Bill Saylor, open studio, the Ice Plant, May 2010

Bill Saylor

Bill Saylor showed work at an open studio in the Ice Plant in May 2010. An idea of Saylor’s work might be gleaned from the title of his 2005 show at the Yerba Buena Art Center in San Francisco: Kults, Werewolves and Sarcastic Hippies. The New York-based artist makes paintings in which different traditions of art are blended and mashed. He draws not only on abstract art but on graffiti, ads, cartoons, logos, doodling, etc. In a Saylor painting, swathes and blobs of Ab-Ex-like impasto jostle for space with monsters, skeletons, leering ectoplasmic shapes, and other types of visuals seen on construction-site fencing and the sides of vintage hot rods. Saylor uses a diverse array of techniques (e.g., stencil, spraying, drawing, brush) to build up his canvases, so that no single “style”—or type of imagery—predominates.
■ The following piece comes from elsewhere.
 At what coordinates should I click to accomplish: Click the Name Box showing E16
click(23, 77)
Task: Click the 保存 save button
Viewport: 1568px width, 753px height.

The paintings that result are raucous and polyglot.

Bill Saylor has been showing his work since the early 1990s in gallery and museum exhibitions in New York, Tokyo, Miami, Frankfurt, Las Vegas, Copenhagen, Athens, Los Angeles, and other cities. He has had several solo shows at Leo Koenig Inc. in New York. Saylor lives in Brooklyn.